Cluster Introduction#

To help users build a mental model of how the MosaicML platform operates, let’s walk through the steps that happen with the below yaml file that executes a training run:

name: hello-world
gpu_type: A100_80GB
gpu_num: 1
image: python
env_variables:
  - key: NAME
    value: MOSAICML
command: |
  sleep 2
  echo Hello $NAME!

The yaml specifies a few key components:

  • Resource requests (number of GPUs, gpu types, etc.)

  • The run environment (docker image, environment variables, github repos)

  • The command (e.g. the training run)

After submitting, MosaicML platform will first attempt to request the resources from the cluster.

If none of the requested resources are available, the run will be queued (and status can be viewed with mcli get runs).

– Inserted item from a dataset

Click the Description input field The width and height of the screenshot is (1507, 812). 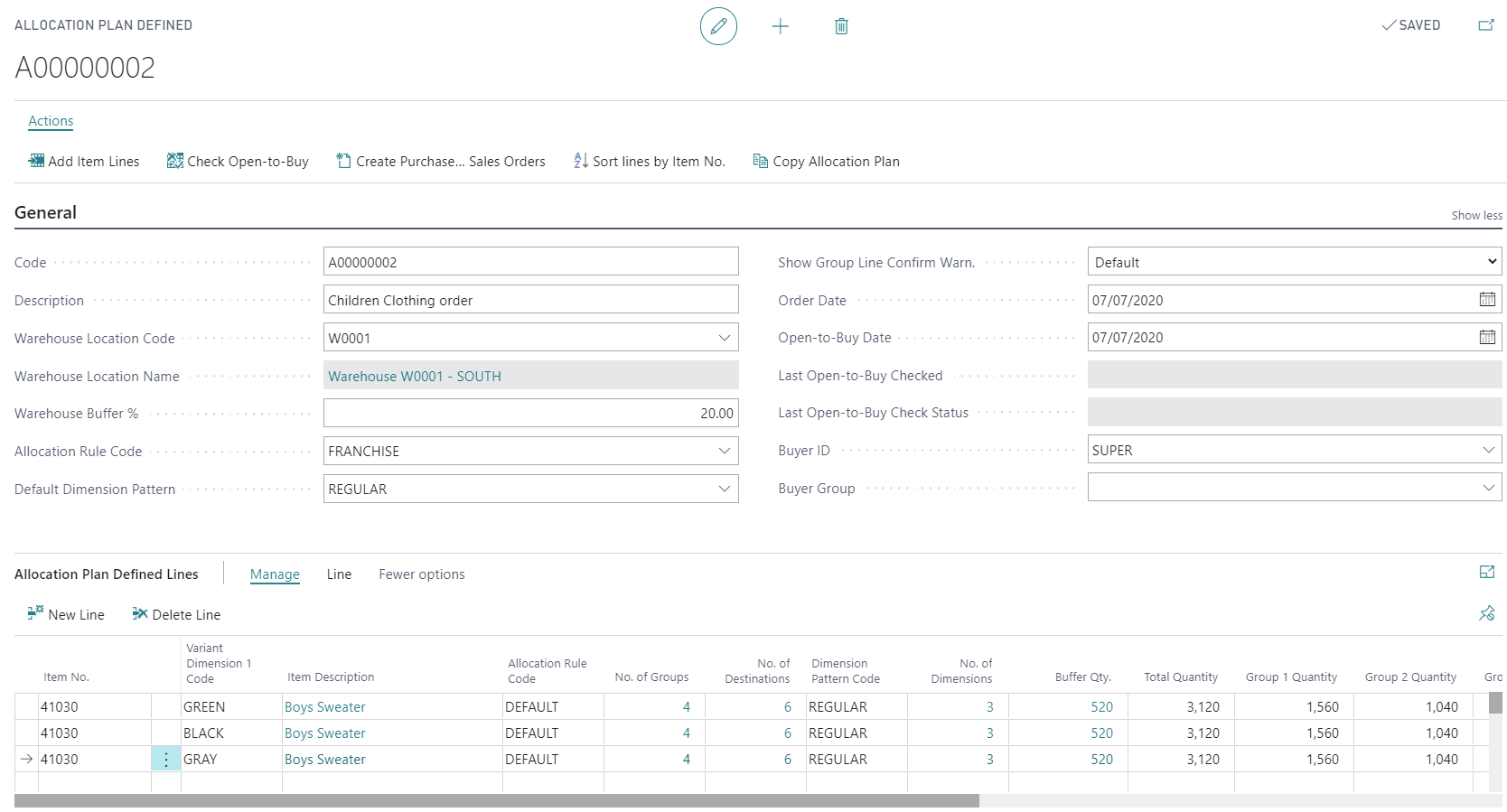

Run environment creation is highly configurable with custom images, integrations to control repo cloning, secrets and environment variable injection, and others. (See: Integrations, Secrets, )

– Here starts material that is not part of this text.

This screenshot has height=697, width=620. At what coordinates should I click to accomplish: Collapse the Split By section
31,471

Lastly, the command will be run.

Latest Docker Image

We always pull the latest updated docker image. However, users are encouraged to not use the :latest tag as that makes it harder to debug what docker image was deployed.

Instead for transparent reproducibility, create and use meaningful tag names (e.g. v1.7.0)

Working directory#

Importantly, the command will run from the working directory that was set in your Dockerfile. So if you are looking for specific files in your docker, make sure the command’s paths are all correct.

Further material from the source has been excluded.